*** Opening Data shown ***

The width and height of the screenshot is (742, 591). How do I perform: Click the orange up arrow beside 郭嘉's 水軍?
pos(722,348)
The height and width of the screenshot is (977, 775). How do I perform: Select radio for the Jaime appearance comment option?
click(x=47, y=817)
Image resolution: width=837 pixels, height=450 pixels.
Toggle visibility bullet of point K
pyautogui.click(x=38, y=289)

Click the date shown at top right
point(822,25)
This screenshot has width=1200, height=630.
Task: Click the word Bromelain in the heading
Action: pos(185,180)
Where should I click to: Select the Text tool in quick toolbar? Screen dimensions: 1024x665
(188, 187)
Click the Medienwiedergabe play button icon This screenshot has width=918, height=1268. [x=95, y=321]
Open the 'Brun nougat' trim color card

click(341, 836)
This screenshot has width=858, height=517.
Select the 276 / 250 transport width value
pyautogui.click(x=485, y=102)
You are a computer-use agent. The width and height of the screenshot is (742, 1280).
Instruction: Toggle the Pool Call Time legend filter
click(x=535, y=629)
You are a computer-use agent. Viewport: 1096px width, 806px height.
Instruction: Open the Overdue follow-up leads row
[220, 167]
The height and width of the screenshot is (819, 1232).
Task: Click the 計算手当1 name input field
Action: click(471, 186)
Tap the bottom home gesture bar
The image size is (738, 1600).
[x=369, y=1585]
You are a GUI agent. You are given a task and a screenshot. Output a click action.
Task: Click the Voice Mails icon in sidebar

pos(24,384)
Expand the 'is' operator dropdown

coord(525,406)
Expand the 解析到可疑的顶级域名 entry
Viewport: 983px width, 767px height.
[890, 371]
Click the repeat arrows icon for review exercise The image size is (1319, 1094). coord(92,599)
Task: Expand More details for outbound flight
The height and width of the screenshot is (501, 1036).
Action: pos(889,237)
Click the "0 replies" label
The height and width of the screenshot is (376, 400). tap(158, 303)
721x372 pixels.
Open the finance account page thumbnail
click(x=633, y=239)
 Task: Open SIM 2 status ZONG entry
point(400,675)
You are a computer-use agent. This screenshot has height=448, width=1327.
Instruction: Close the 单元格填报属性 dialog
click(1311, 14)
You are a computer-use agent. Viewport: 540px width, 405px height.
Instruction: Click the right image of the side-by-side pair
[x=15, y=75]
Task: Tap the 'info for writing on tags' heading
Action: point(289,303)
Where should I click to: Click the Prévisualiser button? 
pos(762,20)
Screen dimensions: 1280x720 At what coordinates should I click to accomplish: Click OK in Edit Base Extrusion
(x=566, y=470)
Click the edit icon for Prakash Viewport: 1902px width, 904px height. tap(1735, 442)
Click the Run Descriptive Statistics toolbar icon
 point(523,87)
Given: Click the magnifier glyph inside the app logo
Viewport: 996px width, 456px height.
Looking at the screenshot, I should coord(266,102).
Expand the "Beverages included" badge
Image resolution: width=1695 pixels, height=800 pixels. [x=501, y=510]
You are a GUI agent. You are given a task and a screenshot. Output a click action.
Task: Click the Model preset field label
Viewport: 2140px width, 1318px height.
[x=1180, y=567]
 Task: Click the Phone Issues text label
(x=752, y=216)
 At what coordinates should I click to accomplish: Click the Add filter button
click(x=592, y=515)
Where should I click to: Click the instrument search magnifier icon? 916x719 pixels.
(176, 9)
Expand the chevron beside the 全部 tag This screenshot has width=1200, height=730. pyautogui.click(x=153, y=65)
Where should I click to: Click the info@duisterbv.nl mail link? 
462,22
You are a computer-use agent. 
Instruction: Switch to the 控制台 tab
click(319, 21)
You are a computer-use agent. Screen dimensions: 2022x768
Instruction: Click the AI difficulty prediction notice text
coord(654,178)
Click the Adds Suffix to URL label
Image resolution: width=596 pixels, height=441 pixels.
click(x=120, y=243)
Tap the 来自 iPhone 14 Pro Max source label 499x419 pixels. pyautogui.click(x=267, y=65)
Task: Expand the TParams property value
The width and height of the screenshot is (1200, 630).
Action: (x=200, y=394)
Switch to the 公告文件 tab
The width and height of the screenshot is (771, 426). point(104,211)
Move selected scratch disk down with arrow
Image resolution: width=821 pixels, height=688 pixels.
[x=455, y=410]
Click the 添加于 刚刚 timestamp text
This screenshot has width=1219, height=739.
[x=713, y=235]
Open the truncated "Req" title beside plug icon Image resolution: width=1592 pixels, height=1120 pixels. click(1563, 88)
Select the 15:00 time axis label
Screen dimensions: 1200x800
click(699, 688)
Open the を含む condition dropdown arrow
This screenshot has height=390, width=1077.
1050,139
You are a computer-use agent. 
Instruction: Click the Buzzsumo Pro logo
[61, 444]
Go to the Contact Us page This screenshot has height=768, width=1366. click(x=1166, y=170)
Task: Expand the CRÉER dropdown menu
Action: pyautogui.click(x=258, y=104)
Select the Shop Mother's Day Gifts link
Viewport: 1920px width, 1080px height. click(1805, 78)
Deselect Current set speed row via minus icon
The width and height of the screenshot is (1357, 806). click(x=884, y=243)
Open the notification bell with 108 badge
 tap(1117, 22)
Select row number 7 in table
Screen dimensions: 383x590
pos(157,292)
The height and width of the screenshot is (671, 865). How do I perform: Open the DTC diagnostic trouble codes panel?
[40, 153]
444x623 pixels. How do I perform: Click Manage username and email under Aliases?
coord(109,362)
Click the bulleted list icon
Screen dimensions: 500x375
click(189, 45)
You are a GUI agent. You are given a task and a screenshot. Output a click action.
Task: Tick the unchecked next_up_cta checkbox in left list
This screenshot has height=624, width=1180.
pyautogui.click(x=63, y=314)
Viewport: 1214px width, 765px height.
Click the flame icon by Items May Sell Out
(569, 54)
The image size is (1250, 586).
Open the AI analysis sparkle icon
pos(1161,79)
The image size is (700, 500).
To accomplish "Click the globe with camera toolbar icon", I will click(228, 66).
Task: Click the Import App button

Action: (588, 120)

*** Closing Data shown ***

▶ _What you should do_
Could you copy each line of the material that holds "computer"?

▶ _Answer space_
You are a computer-use agent. The width and height of the screenshot is (742, 1280).
You are a computer-use agent. Viewport: 1096px width, 806px height.
You are a computer-use agent. This screenshot has height=448, width=1327.
You are a computer-use agent. Viewport: 540px width, 405px height.
You are a computer-use agent. 
You are a computer-use agent. Screen dimensions: 2022x768
You are a computer-use agent. 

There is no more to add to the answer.